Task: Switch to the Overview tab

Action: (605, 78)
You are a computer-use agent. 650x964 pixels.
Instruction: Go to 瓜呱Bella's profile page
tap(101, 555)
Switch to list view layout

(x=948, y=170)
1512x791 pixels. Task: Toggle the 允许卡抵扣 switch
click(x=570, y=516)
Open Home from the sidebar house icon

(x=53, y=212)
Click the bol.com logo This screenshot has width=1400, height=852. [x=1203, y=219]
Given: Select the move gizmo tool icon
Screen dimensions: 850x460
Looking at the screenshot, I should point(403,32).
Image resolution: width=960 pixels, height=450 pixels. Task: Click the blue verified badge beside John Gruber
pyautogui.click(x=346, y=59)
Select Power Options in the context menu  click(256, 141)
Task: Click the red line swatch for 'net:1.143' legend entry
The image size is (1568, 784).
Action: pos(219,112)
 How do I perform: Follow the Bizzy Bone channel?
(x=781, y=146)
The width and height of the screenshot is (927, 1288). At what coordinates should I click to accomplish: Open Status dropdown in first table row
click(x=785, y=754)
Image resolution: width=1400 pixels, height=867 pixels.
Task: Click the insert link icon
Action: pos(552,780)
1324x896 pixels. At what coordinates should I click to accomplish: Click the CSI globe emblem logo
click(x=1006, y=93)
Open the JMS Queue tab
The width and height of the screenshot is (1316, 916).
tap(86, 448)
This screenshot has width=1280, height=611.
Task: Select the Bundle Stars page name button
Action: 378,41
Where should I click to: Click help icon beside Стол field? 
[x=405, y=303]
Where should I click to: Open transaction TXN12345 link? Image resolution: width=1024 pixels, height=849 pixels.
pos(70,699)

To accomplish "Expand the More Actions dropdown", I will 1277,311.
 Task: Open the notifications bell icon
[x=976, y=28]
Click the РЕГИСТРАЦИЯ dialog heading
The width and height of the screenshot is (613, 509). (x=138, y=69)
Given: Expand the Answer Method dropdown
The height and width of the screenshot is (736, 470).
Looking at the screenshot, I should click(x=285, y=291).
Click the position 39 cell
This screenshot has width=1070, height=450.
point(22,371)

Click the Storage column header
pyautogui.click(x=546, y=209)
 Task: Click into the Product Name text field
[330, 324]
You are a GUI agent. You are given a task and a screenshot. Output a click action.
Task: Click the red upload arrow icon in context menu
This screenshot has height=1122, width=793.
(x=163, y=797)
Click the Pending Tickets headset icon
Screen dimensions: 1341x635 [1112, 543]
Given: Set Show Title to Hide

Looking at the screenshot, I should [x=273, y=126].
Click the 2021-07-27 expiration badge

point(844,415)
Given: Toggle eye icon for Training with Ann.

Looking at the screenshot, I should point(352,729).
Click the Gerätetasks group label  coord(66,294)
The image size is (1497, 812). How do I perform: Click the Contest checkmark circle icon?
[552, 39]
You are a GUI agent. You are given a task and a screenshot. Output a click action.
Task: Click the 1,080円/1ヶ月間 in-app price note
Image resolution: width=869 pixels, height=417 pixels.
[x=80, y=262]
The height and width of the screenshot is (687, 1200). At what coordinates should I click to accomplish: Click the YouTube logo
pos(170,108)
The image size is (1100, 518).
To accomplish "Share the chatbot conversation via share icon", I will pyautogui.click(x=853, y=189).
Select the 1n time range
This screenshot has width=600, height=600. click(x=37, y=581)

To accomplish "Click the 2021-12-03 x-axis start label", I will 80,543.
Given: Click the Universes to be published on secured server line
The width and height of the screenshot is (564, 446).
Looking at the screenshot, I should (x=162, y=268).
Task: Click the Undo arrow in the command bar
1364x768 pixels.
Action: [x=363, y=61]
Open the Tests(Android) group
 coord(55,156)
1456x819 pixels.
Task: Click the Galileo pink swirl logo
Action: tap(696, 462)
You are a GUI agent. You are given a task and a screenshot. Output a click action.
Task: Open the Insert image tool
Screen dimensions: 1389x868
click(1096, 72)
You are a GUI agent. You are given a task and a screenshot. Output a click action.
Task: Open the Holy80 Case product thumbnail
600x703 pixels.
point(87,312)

-- WHAT IS REQUIRED --
Retype all of the lines above without any changes.

-- TASK ANSWER --
Task: Switch to the Overview tab

Action: (605, 78)
You are a computer-use agent. 650x964 pixels.
Instruction: Go to 瓜呱Bella's profile page
tap(101, 555)
Switch to list view layout

(x=948, y=170)
1512x791 pixels. Task: Toggle the 允许卡抵扣 switch
click(x=570, y=516)
Open Home from the sidebar house icon

(x=53, y=212)
Click the bol.com logo This screenshot has width=1400, height=852. [x=1203, y=219]
Given: Select the move gizmo tool icon
Screen dimensions: 850x460
Looking at the screenshot, I should point(403,32).
Image resolution: width=960 pixels, height=450 pixels. Task: Click the blue verified badge beside John Gruber
pyautogui.click(x=346, y=59)
Select Power Options in the context menu  click(256, 141)
Task: Click the red line swatch for 'net:1.143' legend entry
The image size is (1568, 784).
Action: pos(219,112)
 How do I perform: Follow the Bizzy Bone channel?
(x=781, y=146)
The width and height of the screenshot is (927, 1288). At what coordinates should I click to accomplish: Open Status dropdown in first table row
click(x=785, y=754)
Image resolution: width=1400 pixels, height=867 pixels.
Task: Click the insert link icon
Action: pos(552,780)
1324x896 pixels. At what coordinates should I click to accomplish: Click the CSI globe emblem logo
click(x=1006, y=93)
Open the JMS Queue tab
The width and height of the screenshot is (1316, 916).
tap(86, 448)
This screenshot has width=1280, height=611.
Task: Select the Bundle Stars page name button
Action: 378,41
Where should I click to: Click help icon beside Стол field? 
[x=405, y=303]
Where should I click to: Open transaction TXN12345 link? Image resolution: width=1024 pixels, height=849 pixels.
pos(70,699)

To accomplish "Expand the More Actions dropdown", I will 1277,311.
 Task: Open the notifications bell icon
[x=976, y=28]
Click the РЕГИСТРАЦИЯ dialog heading
The width and height of the screenshot is (613, 509). (x=138, y=69)
Given: Expand the Answer Method dropdown
The height and width of the screenshot is (736, 470).
Looking at the screenshot, I should click(x=285, y=291).
Click the position 39 cell
This screenshot has width=1070, height=450.
point(22,371)

Click the Storage column header
pyautogui.click(x=546, y=209)
 Task: Click into the Product Name text field
[330, 324]
You are a GUI agent. You are given a task and a screenshot. Output a click action.
Task: Click the red upload arrow icon in context menu
This screenshot has height=1122, width=793.
(x=163, y=797)
Click the Pending Tickets headset icon
Screen dimensions: 1341x635 [1112, 543]
Given: Set Show Title to Hide

Looking at the screenshot, I should [x=273, y=126].
Click the 2021-07-27 expiration badge

point(844,415)
Given: Toggle eye icon for Training with Ann.

Looking at the screenshot, I should point(352,729).
Click the Gerätetasks group label  coord(66,294)
The image size is (1497, 812). How do I perform: Click the Contest checkmark circle icon?
[552, 39]
You are a GUI agent. You are given a task and a screenshot. Output a click action.
Task: Click the 1,080円/1ヶ月間 in-app price note
Image resolution: width=869 pixels, height=417 pixels.
[x=80, y=262]
The height and width of the screenshot is (687, 1200). At what coordinates should I click to accomplish: Click the YouTube logo
pos(170,108)
The image size is (1100, 518).
To accomplish "Share the chatbot conversation via share icon", I will pyautogui.click(x=853, y=189).
Select the 1n time range
This screenshot has width=600, height=600. click(x=37, y=581)

To accomplish "Click the 2021-12-03 x-axis start label", I will 80,543.
Given: Click the Universes to be published on secured server line
The width and height of the screenshot is (564, 446).
Looking at the screenshot, I should (x=162, y=268).
Task: Click the Undo arrow in the command bar
1364x768 pixels.
Action: [x=363, y=61]
Open the Tests(Android) group
 coord(55,156)
1456x819 pixels.
Task: Click the Galileo pink swirl logo
Action: tap(696, 462)
You are a GUI agent. You are given a task and a screenshot. Output a click action.
Task: Open the Insert image tool
Screen dimensions: 1389x868
click(1096, 72)
You are a GUI agent. You are given a task and a screenshot. Output a click action.
Task: Open the Holy80 Case product thumbnail
600x703 pixels.
point(87,312)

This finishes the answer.